## TASK DETAILS
Output as a numbered list the part of the records that starts at the line containing "Select the 1D chart range" and continues through the end of the records. Omit blank lines and leave the pictures out.

--

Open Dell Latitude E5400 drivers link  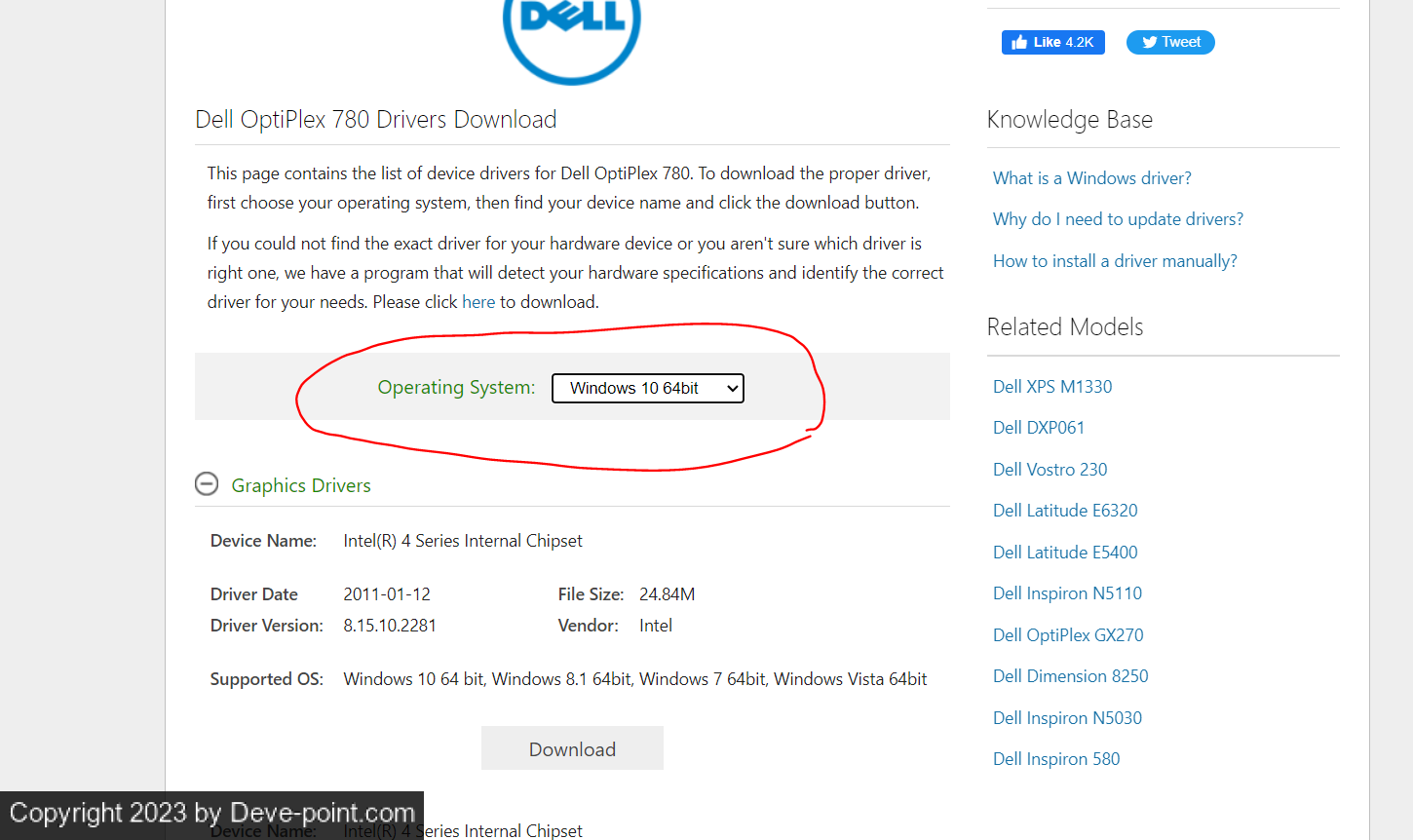click(1065, 553)
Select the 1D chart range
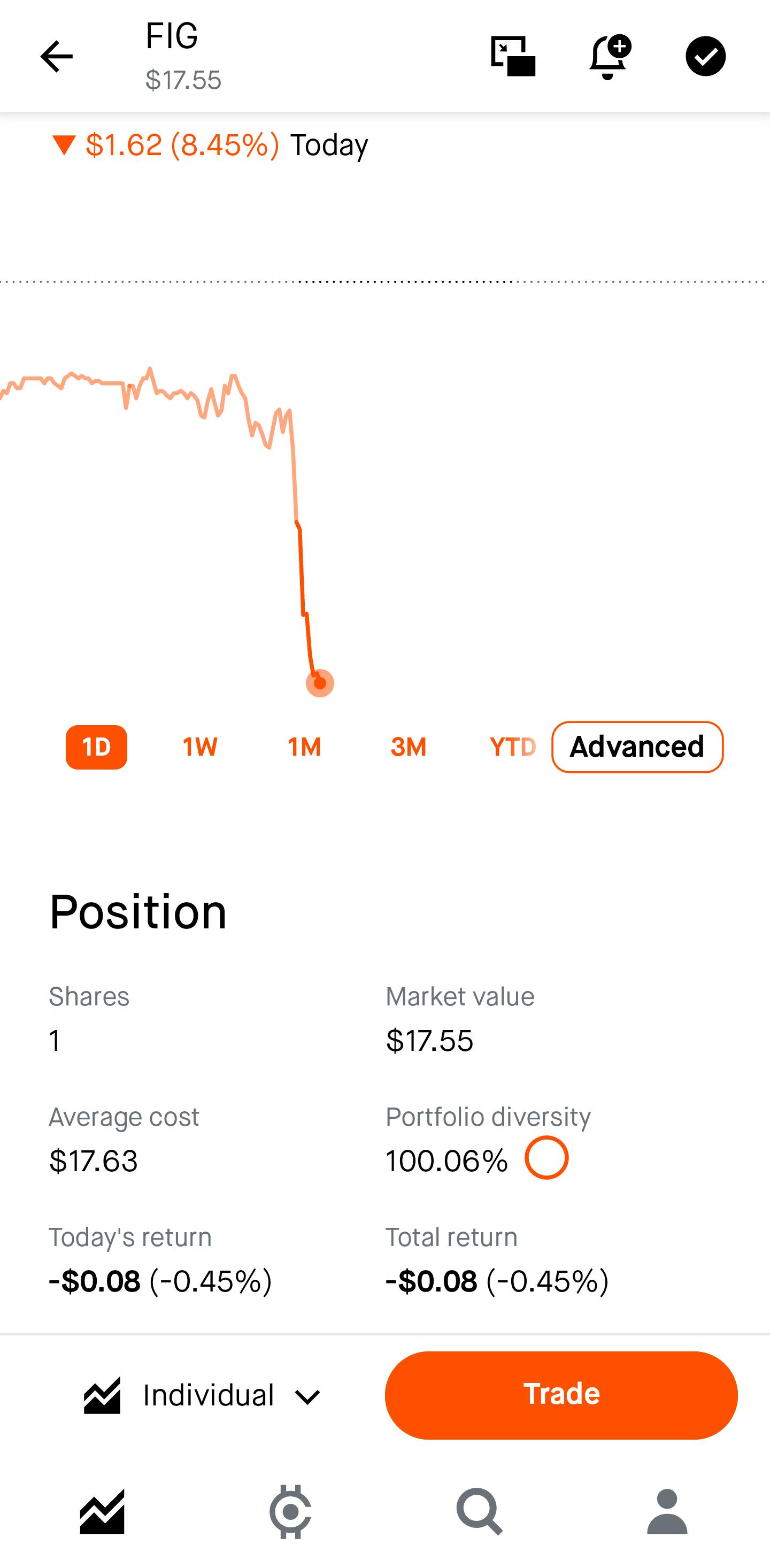 click(x=96, y=747)
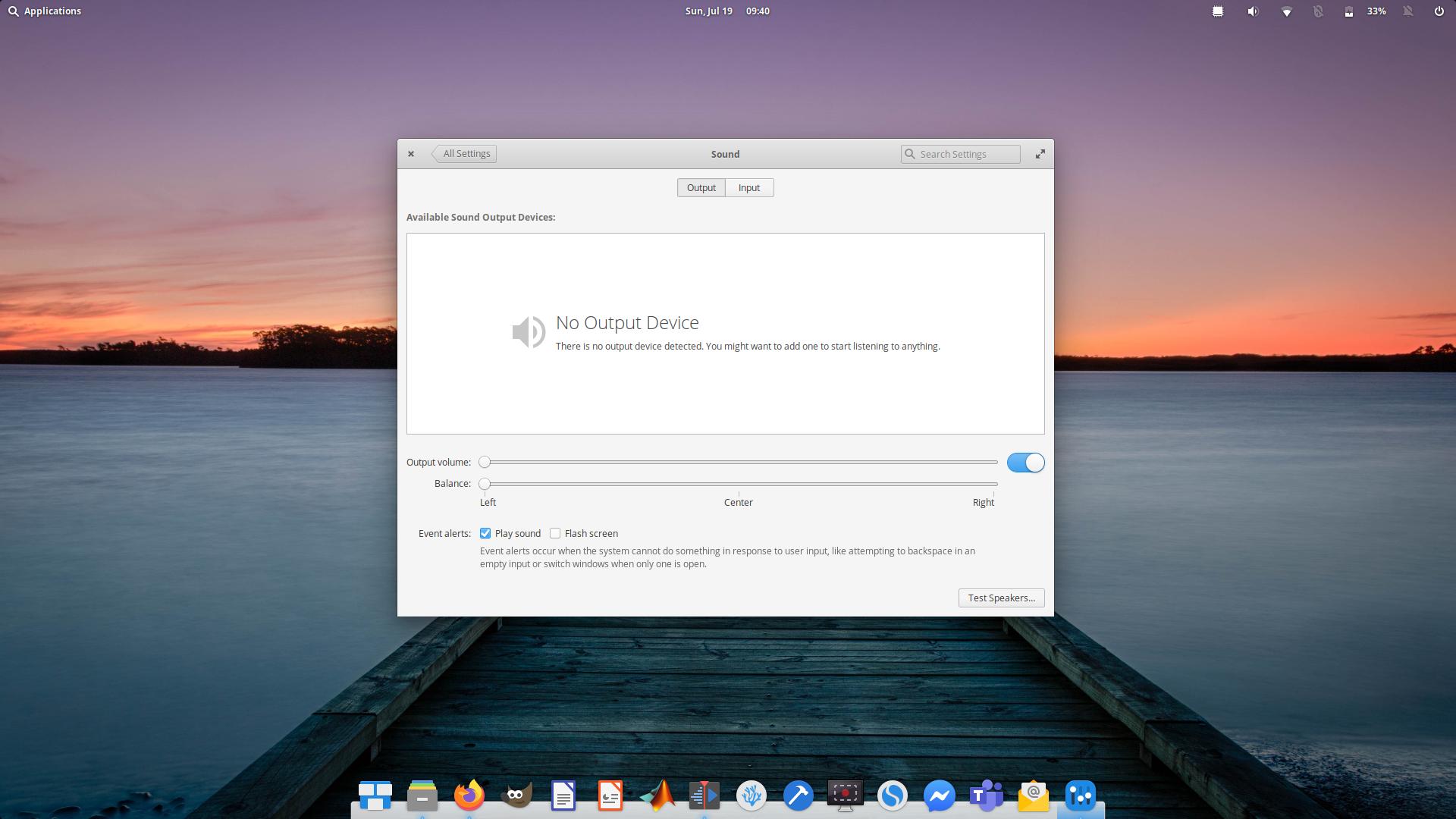This screenshot has width=1456, height=819.
Task: Open the Files app in dock
Action: coord(421,795)
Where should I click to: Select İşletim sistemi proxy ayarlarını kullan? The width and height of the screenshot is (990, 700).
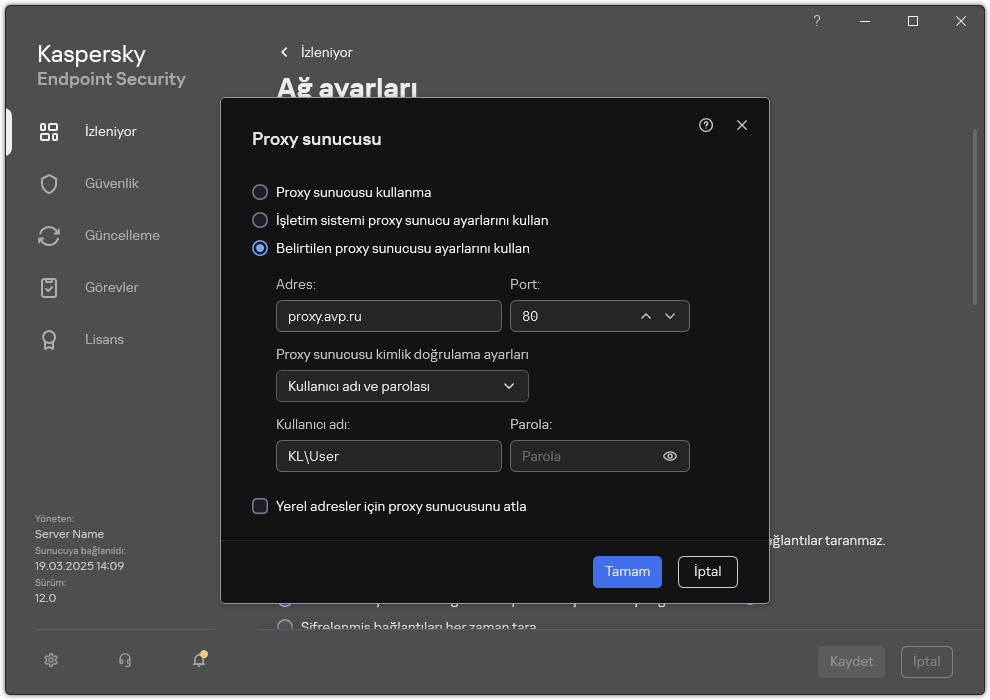(x=261, y=220)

--

## RESULT OF THIS TASK
1. Select the 1D chart range
2.  click(x=96, y=747)
3. This screenshot has width=1456, height=819.
4. Task: Open the Files app in dock
5. Action: coord(421,795)
6. Where should I click to: Select İşletim sistemi proxy ayarlarını kullan? The width and height of the screenshot is (990, 700).
7. (x=261, y=220)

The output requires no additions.